-- start --

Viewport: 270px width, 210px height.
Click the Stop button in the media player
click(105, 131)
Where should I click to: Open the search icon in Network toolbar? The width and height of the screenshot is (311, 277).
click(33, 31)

-- end --

# [Direction]
Render the items above as a two-column CSV with the header columns item_text and answer, one row per item. Put each item's text and its answer in their own quoted field, and replace any line breaks with spaces.

# [Finished answer]
item_text,answer
"Viewport: 270px width, 210px height. Click the Stop button in the media player","click(105, 131)"
"Where should I click to: Open the search icon in Network toolbar? The width and height of the screenshot is (311, 277).","click(33, 31)"